These two chapters are most notable for anti-war satire. Voltaire was appalled by the slaughter and waste that characterized the Seven Years War, in progress at the time he wrote. This conflict has its place in the background to Candide and will be discussed later. The Bulgarians are the Prussians. Long since, critics and editors of the tale have pointed out that Voltaire chose that name to refer to his one-time patron, Frederick the Great, whom he suspected of being a pederast. The French word bougre (cf. English bugger) derives from Bulgare. Voltaire chose the term Abarians, the name of a Scythian tribe, to represent the French. But in Chapter II, the author first pokes fun at the drillmastership of Frederick the Great and implies that the "heroes" are made into mere automatons. Writing with studied casualness, he depends as usual on irony. His description of the slaughter and destruction incidental to war is absolutely devastating, and his irony reaches the apex when he tells how the rival kings retired to their respective camps to sing praises to God.

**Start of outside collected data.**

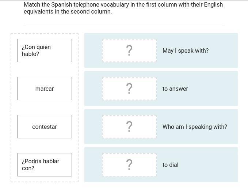This screenshot has width=248, height=194.
Task: Click the question mark beside 'to dial'
Action: pyautogui.click(x=129, y=165)
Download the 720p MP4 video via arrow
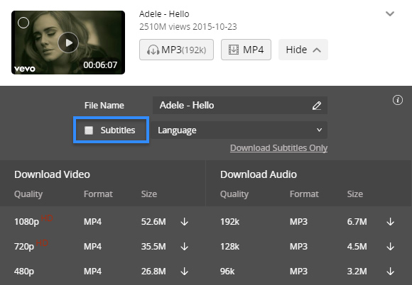 click(185, 247)
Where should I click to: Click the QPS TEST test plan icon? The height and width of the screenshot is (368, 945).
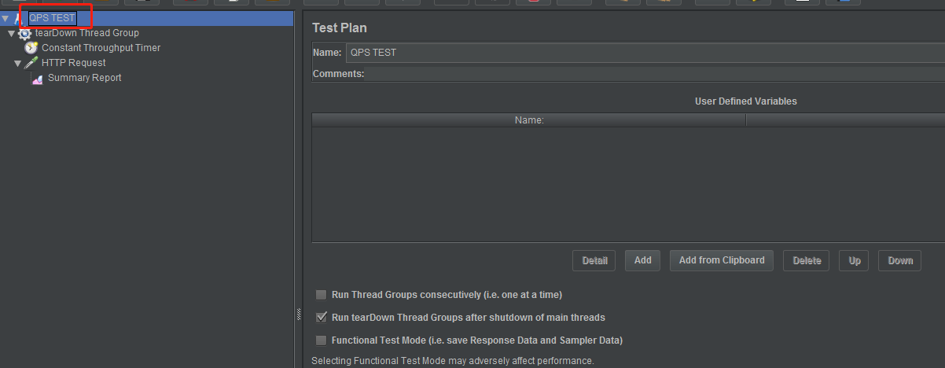17,17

Notable also is Voltaire's offensive against religion as he found it practiced in his day. As the account of the Anabaptist's warmth and generosity indicate, Voltaire found the Church suspect when its clergy and laymen failed to be tolerant and merciful. It is of some relevance to recall that in his English Letters, he had kind words to say about the Baptists, whose practices seemed to him to be closer to those of the primitive Christians than did those of other sects. It is quite interesting that Voltaire should have chosen an Anabaptist as his Good Samaritan: apparently, deist that he was, he believed strongly in justification by works. Particularly he deplored the extremes of religious zealots.
In the category of anti-religious satire may be included what Voltaire had to say about free will. Basic to the Christian doctrine, certainly to Roman Catholicism, is the proposition that man, endowed with reason, can and must make his choice between good and evil. The well-meaning Candide found that, although he knew war to be evil, he had no choice as regards becoming a soldier or not. The best that he could do was to hide when the hostilities began.
To be sure that he does not neglect his major thesis—the attack upon optimistic philosophy—Voltaire inserts the introduction and description of the pitiable beggar who made his appearance at the end of Chapter III.